I have collected as a child, first it was stamps which was a natural since my father collected them.

Over the years, I have variously collected coins, pens, lighters, LPs, Buddhist artifacts, Khmer ceramics, Dieter Ram’s Braun design, pipes and other tobacciana, prints, AR Penck, autographed books, Song ceramics and the list is still growing.  I have many books but owning many items does not necessarily make a collection, it may be just an accumulation.  I have often wondered what drives man to collect, and if there is more than simply the idea to possess or capture?

For one, the instinct to gather and possess is human and stems from the covetous nature of our bent minds. How many times have I experienced the burning desire to own an object, only to banish it from my thoughts once I have taken possession of it?  The pleasure is in the hunt, another instinctive that seemingly brings hidden pleasures to the mind, so collecting is to hunt and keep.

To seek out and take possession is a focused process which in itself can bring mind pleasures, whether a Picasso ceramic or a series of travel books, or even plants for the garden.  In this sense, it is probably less agonizing to aim to collect what is affordably collectible and also what is available.
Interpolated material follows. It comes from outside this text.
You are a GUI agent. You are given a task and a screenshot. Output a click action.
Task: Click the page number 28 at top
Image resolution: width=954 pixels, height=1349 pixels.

Collections do evolve as one’s tastes evolve, circumstances dictate, or interests shifts.  Items too easy to collect either because of low cost or widespread availability will not bring pleasure as it poses no challenge and the excitement of the hunt is not present.  On the other hand, to attempt to collect the uncollectible relative to one’s circumstances can be an altogether frustrating experience that brings no joy.  Just imagine me trying to collect Picasso paintings, I may not come to own a single one in this lifetime, so what is the point?  Thus the art of collecting is in part the art of carefully choosing a suitable theme for the collection, one that brings pleasure of possession as well as being affordable without being too easily hunted down.